Organizations need solutions that can consolidate data across teams, providing real-time insights during outages and helping to direct the right teams to rectify issues before customers are impacted.

At Splunk’s .conf 2024, CybersecAsia spoke to Jason Lee, Global CISO, Splunk, who shared some key security trends he observed globally:

  • Consolidation: Vendors are still marketing security products separately – physical or digital. “At some point soon, somebody is going to see the need to combine both,” said Lee.
  • Platformization: To meet this challenge of complexity, platformization is seen as the solution. Lee said: “We’re starting to see consolidation now to develop security platforms for unified threat detection and response.”
  • Hybrid cloud: “With lots of points to manage and secure out there, as well as many more on-prem, consolidation is the answer.”
  • AI: Human-in-the-loop AI is the answer to the ‘AI vs AI’ arms race in cybersecurity. As “we’re still in the early days of AI”, Lee explained that organizations cannot leave too much to AI.
  • Human error: “Outside of AI, the vulnerabilities and targets of attacks we’re seeing are largely human error,” Lee commented.

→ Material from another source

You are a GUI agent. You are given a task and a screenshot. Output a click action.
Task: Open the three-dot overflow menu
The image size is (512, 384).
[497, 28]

Simon Davies, SVP and General Manager, APAC, Splunk, concurred: “Business leaders in the hybrid-cloud, hybrid-workplace era in Asia Pacific see increasing complexity of the environment. There’s a lot of conversation around AI, both from cyber-attack and internal capability perspectives. Also, critical infrastructure legislation is driving a lot of conversations.”

Observability & AI

With regards to AI, Davies commented: “CISOs in the region are very aware and taking into consideration AI-enhanced attacks. But our recent findings show that 65% of security professionals don’t really understand GenAI, while 45% of security leaders believe AI is giving criminals the edge.”

“All the best practices in cybersecurity need to be applied in AI too,“ he added. “For CISOs, digital resilience shapes their world. Complexity makes it more difficult to deliver outcomes.”

Cloud analytics and machine learning are key to innovations in observability. Developer teams with secure and fast access to data can create amazing features faster, leading to better customer engagement, operational productivity and revenue opportunities.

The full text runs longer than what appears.